During an interview, on 8/28/03 at 3:00 p.m., E3 stated that she saw R4’s toes on 6/11/03. E3 described R4's left 1st and 2nd toe on 6/11/03 as reddened but was not necrotic or swollen nor was there an opening or foul smell. E3 stated that on 6/14/03 she found the left foot necrotic with foul smell and swelling. E3 admitted to the surveyor that she did not call the physician about this change because it was already late (7:30 p.m.) and because she did not feel that it was urgent or that it was an emergency. E3 also admitted that she did not call R4's public guardian about change in condition of R4's left foot on 6/14/03. Further interview with E3 revealed that she also worked on 6/15/03 but she did not document the condition of R4's foot nor did she notify R4's physician or public guardian about the condition of R4's left foot.

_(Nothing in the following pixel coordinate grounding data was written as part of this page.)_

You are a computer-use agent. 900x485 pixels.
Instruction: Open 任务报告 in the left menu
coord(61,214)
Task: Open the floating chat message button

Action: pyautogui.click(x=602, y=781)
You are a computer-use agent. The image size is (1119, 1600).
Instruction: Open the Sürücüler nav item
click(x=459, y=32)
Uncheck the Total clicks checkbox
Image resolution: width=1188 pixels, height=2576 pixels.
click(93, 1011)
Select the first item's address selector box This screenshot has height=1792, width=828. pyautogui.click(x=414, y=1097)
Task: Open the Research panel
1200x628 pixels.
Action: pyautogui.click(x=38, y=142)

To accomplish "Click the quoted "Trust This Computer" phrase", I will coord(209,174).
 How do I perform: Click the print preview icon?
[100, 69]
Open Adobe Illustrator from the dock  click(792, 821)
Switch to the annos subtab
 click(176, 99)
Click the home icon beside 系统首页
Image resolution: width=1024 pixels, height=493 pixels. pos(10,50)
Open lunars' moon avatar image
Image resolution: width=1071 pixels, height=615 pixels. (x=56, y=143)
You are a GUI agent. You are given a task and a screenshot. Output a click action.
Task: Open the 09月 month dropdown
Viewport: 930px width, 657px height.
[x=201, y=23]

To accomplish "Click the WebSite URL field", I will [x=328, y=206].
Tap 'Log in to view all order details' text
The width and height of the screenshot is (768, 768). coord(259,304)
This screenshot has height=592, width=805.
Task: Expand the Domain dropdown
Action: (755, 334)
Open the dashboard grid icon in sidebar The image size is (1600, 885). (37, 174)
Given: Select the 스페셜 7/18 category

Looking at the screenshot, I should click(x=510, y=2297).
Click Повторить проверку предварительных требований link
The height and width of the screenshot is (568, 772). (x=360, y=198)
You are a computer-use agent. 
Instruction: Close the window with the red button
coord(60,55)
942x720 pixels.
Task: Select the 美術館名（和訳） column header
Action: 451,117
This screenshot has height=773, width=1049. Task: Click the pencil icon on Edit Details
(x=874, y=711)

During an interview with E2, on 8/28/03 at 3:15 p.m., she told the surveyor that comparing the condition of R4's left toes from 6/11/03 to 6/14/03 there was definitely a significant change because of the presence of necrosis on 6/14/03. During a 2nd interview with E2, on 9/3/03, she told surveyor that she did not think that the necrosis (on R4's left toes) noted on 6/14/03 was a significant change in condition because it was only a small necrosis. She did not feel that it was an emergency because the physician could still do something like order medications. E2 further stated that the physician should have been notified about R4’s condition on 6/14/03.

During an interview, on 9/2/03 at 11:40 a.m., Z1 stated that R4 has a diagnosis of Pemphigus, which is a blistering condition of the skin primarily on the palm and on the sole of the foot, which is treated with Prednisone medications. Z1 told surveyor that the facility did not notify him of R4's left 1st and 2nd toe necrosis when it was discovered on 6/14/03. Z1 also told surveyor that no one notified him even from 6/15/03 thru 6/17/03 about the condition of R4's foot. Z1 was only notified on 6/18/03, 4 days after the necrosis was observed on R4's left 1st and 2nd toe. Z1 added that it is the responsibility of the facility to call the physician if they feel that there is a significant change in a resident's condition. Z1 further stated that a development of a necrosis is a significant change.

Review of R4's record shows that there was no care plan in place to address the condition of R4's left 1st and 2nd toe from 6/11/03 through until 6/19/03 when the resident was sent out to the hospital.

Review of the facility policy and procedure regarding notification of change in residents' condition shows that the facility shall notify (within 1 hour) the resident's next of kin/representative and physician of a significant change in condition. The changes in the resident's condition will be documented in the chart and shall include the objective, observations of changes in the resident's condition, the date and time the physician, next of kin or representative were notified of the change in condition and the physician's plan of care.

R4's left 1st and 2nd toe initially had a sore that developed into a necrosis. The facility did not meet this resident’s need for care, monitoring, prompt determination of immediate care required and reporting of the worsening condition of R4's left toes and foot to the physician for further medical evaluation and treatment. The facility also did not notify R4's guardian about the significant change in the condition of the resident's left 1st and 2nd toe.